The CAYFES center is full of students. All of them have something in common, they’ve either been in foster care, homeless, or for many, both.

Ambient Sound 3: CAYFES students

“I usually come here a good amount of times during the day just to hang out and chill.”

That’s Bella Mendoza. She’s one of around 48 students who rely on the center. It offers workshops, counseling services, school supplies, hygiene kits and even snacks. Mendoza says CAYFES has given her some stability, which she hasn’t been able to find outside of school.

“I’ve moved about 8-9 times because of dumb situations. I was living in people’s houses. I feel that housing has been one of the toughest parts of being a student.”

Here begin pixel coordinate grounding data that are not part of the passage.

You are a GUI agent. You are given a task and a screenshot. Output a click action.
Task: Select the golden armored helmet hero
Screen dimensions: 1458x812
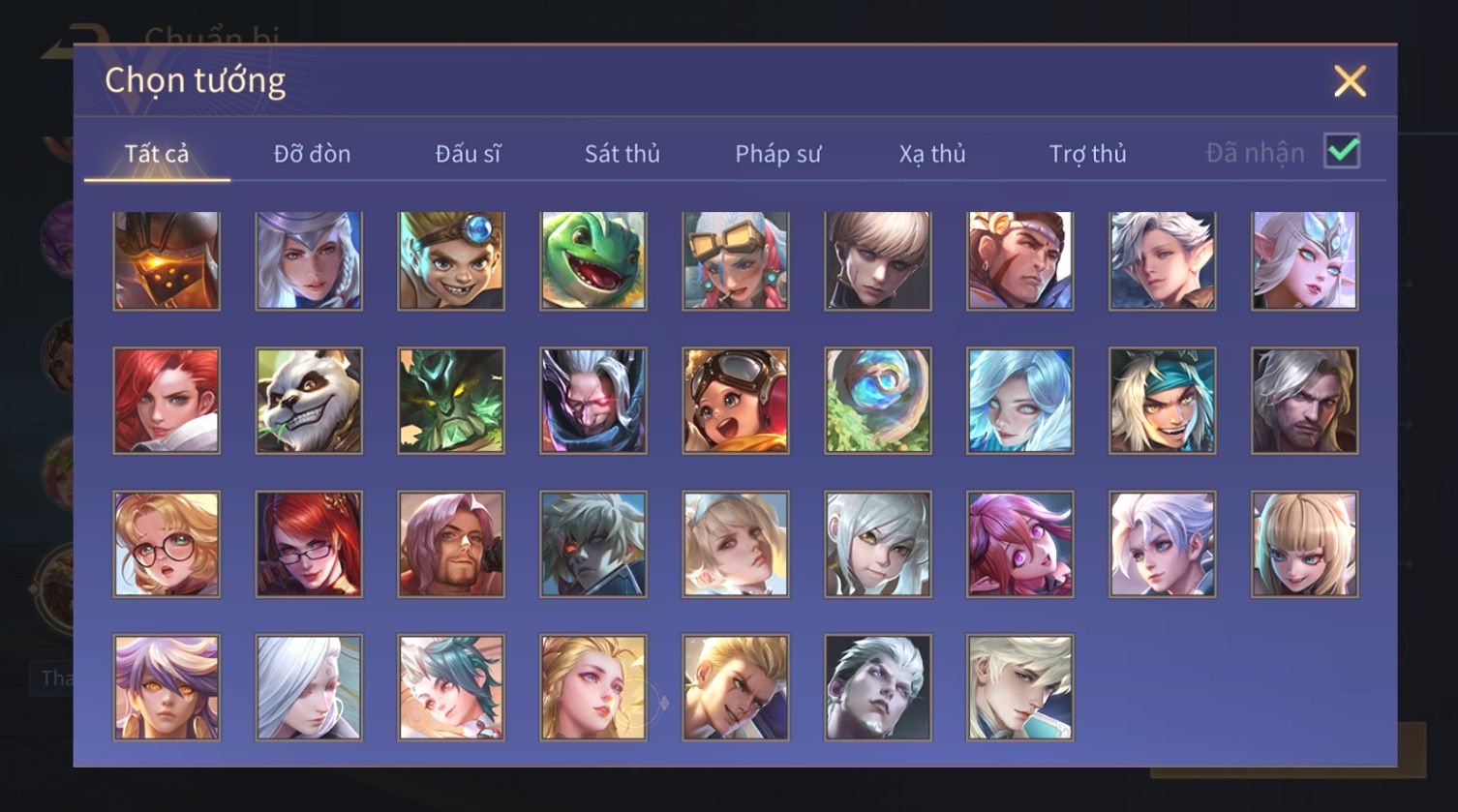(167, 261)
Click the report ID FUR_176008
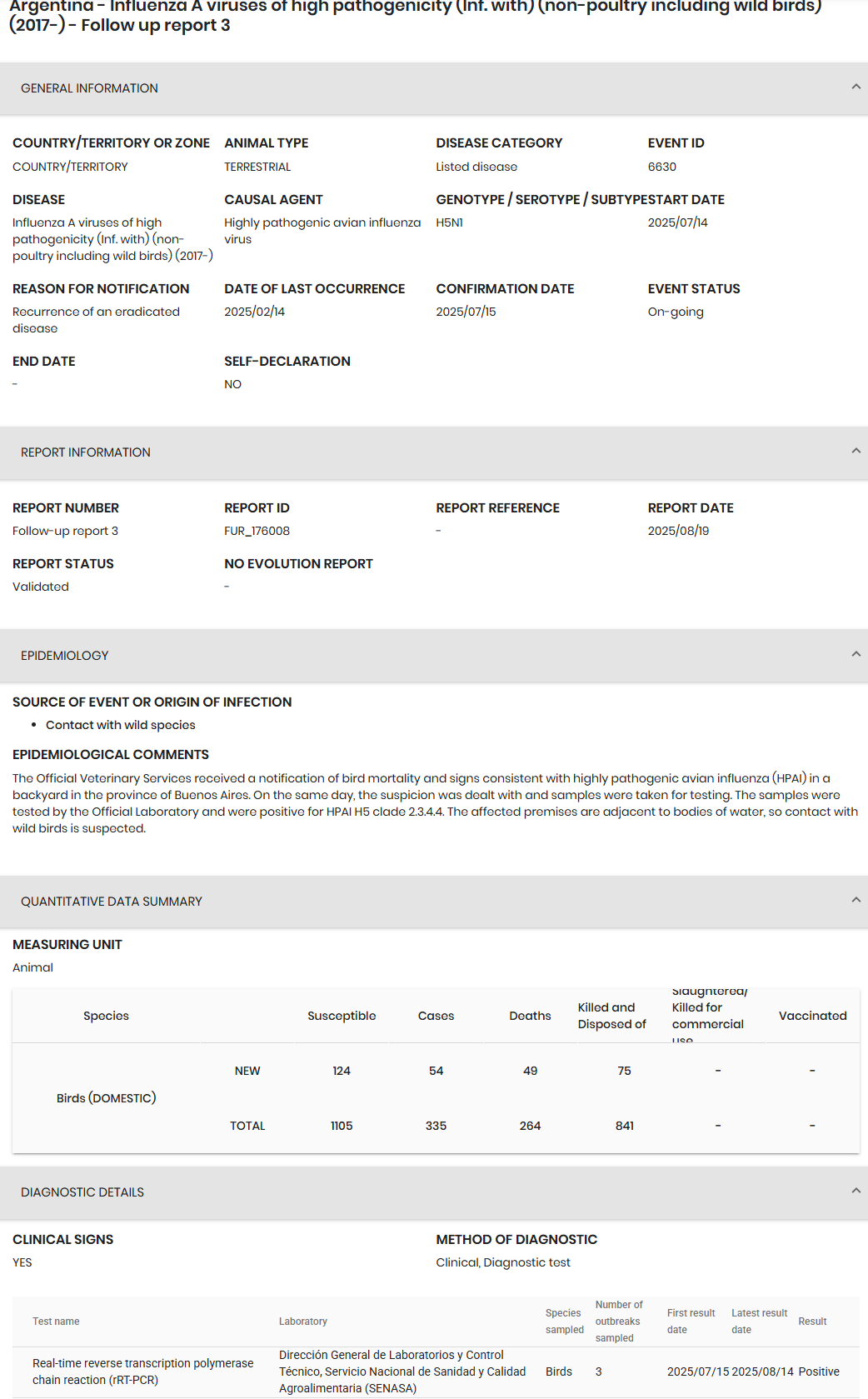Image resolution: width=868 pixels, height=1399 pixels. 257,531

Jaci, Bella, and a few others started an activities committee for CAYFES students to bring them closer together outside of school. They go out to eat, see movies, and even visit Disneyland as a group.

“It’s a judge free zone because we do share the same background.”

Ambient Sound 4 Freeway

Right off the 101 freeway in Boyle Heights is a blue and white two story building that houses Jóvenes Inc.. The organization helps homeless youth find temporary housing. They’re also building permanent housing for homeless youth in the area.

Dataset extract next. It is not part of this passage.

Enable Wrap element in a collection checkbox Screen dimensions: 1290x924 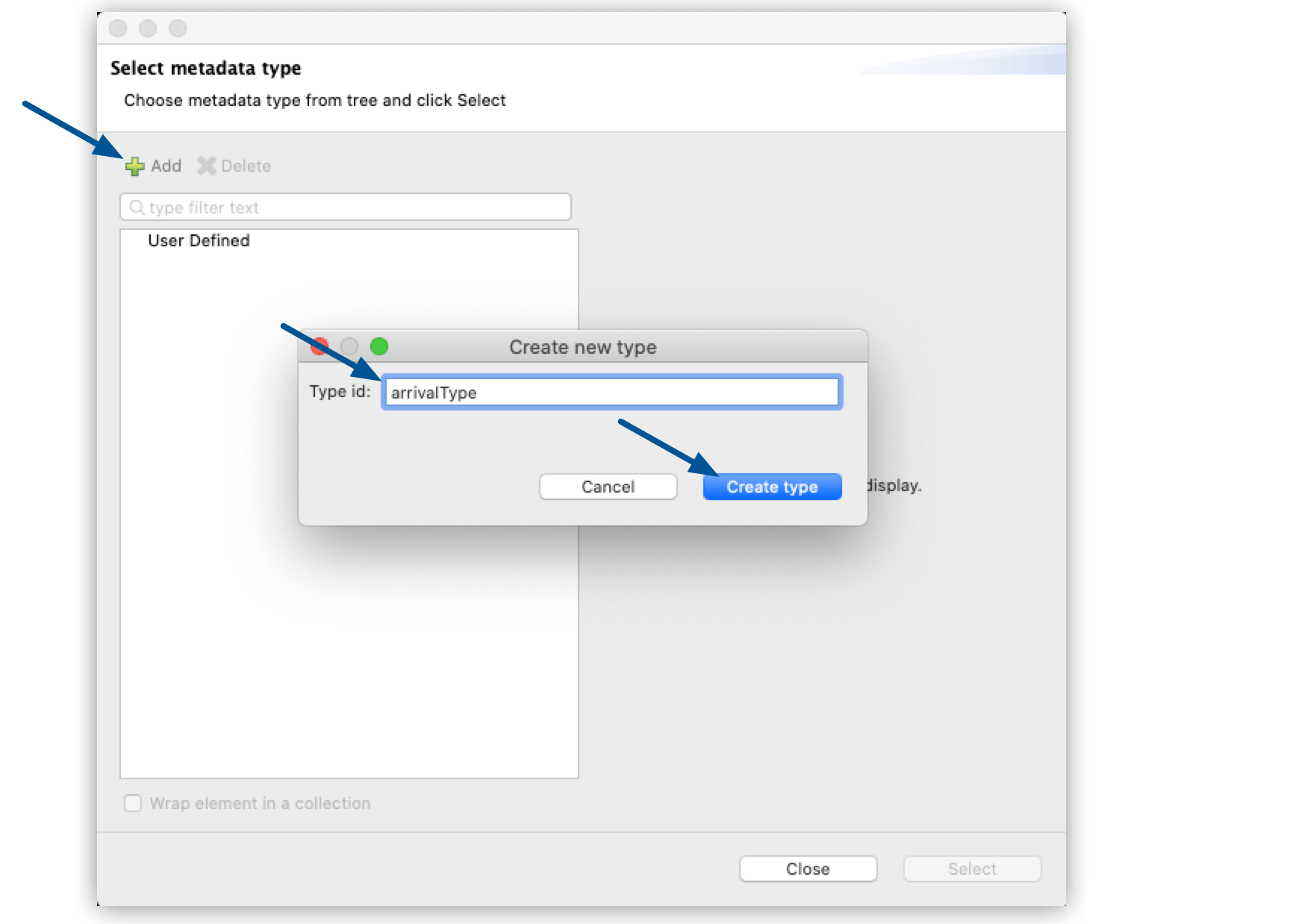click(x=133, y=803)
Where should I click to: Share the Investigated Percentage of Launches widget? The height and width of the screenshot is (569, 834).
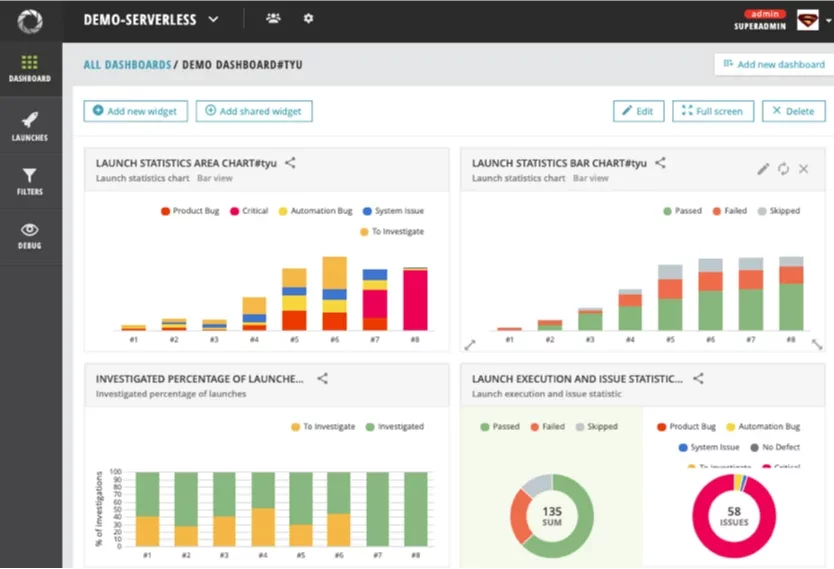pyautogui.click(x=322, y=379)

“I’ve been with Jóvenes for ten years, there hasn’t been a time where our beds are empty.”

Eric Hubbard is the Development Director for Jovenes Inc.. In addition to helping with housing, he tries to get homeless youth back in school. Hubbard reached out to East LA College and LA Trade Tech to see if they’d take youth in his program on a campus tour.

“That’s when they asked us ‘can you house our students’ and so that’s how we started learning just about how many homeless students there are in Los Angeles.”

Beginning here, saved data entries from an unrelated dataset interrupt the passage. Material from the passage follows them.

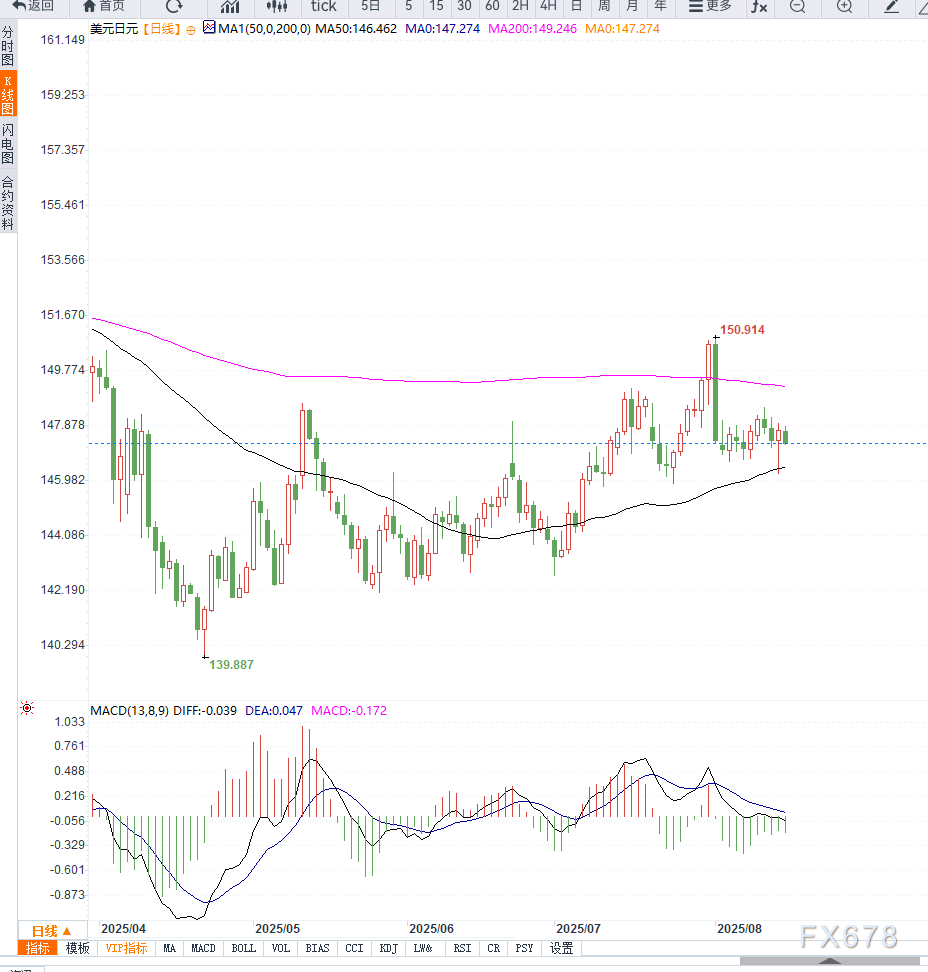Open the candlestick chart style icon
This screenshot has width=928, height=972.
coord(276,6)
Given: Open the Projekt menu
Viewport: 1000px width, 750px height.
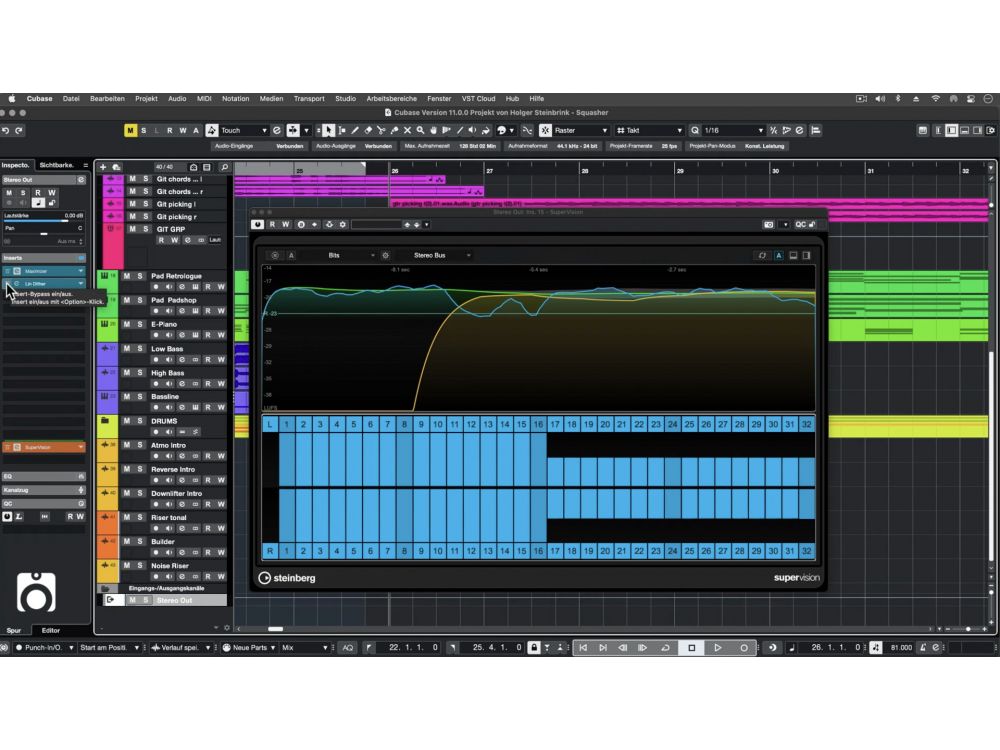Looking at the screenshot, I should (x=146, y=99).
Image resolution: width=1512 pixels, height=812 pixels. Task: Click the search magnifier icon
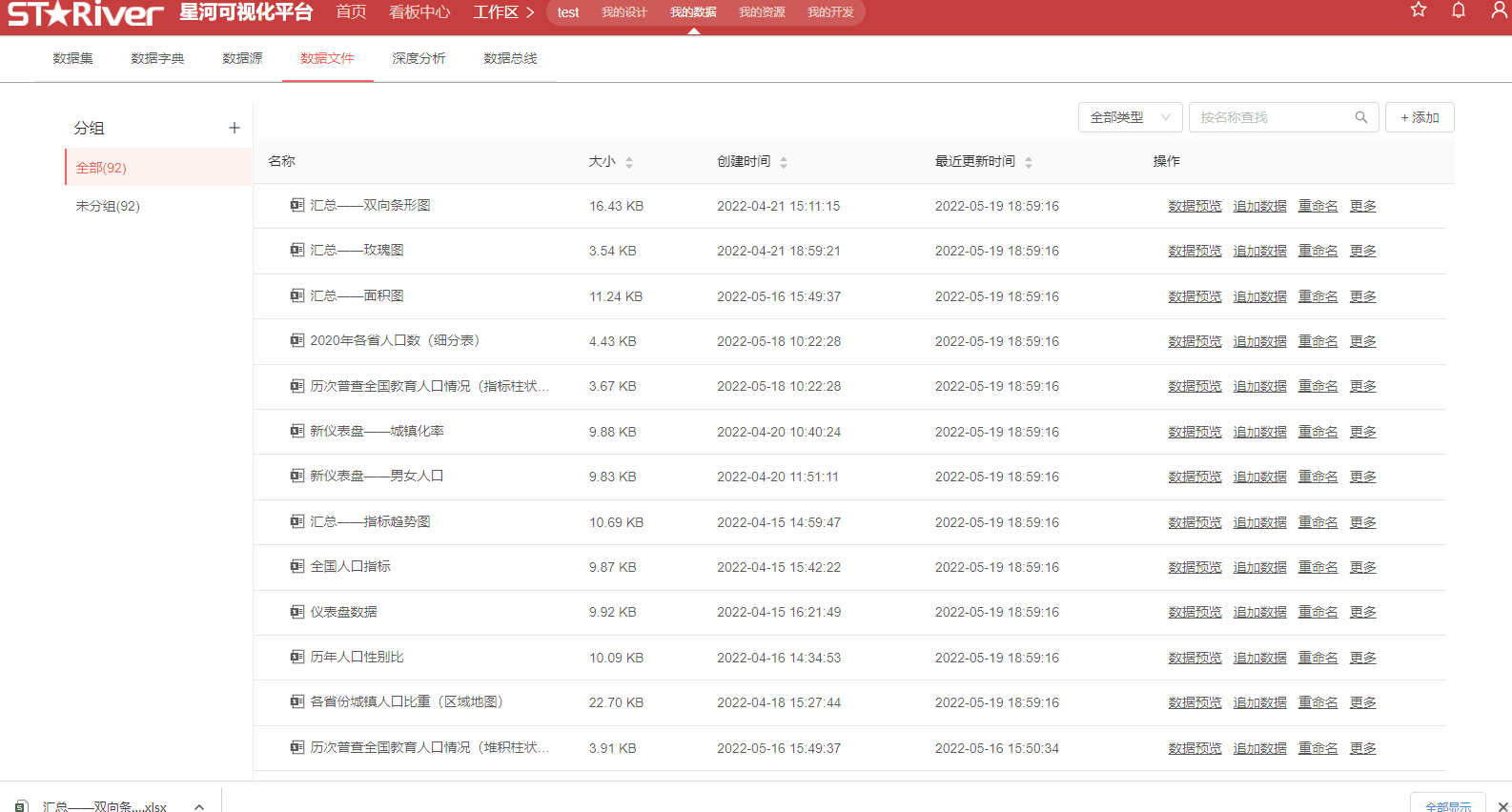click(x=1360, y=117)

Jaci Cortez is one of those students that Eric Hubbard helped.

Ambient Sound 5 Walking into the LCTA

Last school year she was homeless and spent most nights studying instead of sleeping. During the day she took naps on the couch of the Latina Completion and Transfer Academy Center.

Mary Contreras runs the center which supports Latina students to be on the right path to transfer to a four year university. She got used to seeing Cortez.

“She was one of the people that would come and we would say “shh don’t make noise” because we knew her story and some of us have gone through those stories.”

Contreras says she stays late at work a lot and notices students who might be homeless.

“I get to meet the students like ‘oh hi how are you why are you here so late oh I’m waiting for my uber and so why are you waiting on this side of campus? Uber should be here and over here’ so you get to pick up on their cues and we don’t like to put them on the spot.”

Jaci Cortez feels that being homeless impacted her abilities to do well in school.

“Being scared, not having enough food security, worrying about instead of my essays and my tests that’s why I didn’t do so good in my first semester. Housing does help stability, it helps students like myself that are homeless.”

Ambient Sound 6 Walking towards the Locker

The tour ends in the women’s locker rooms at ELAC.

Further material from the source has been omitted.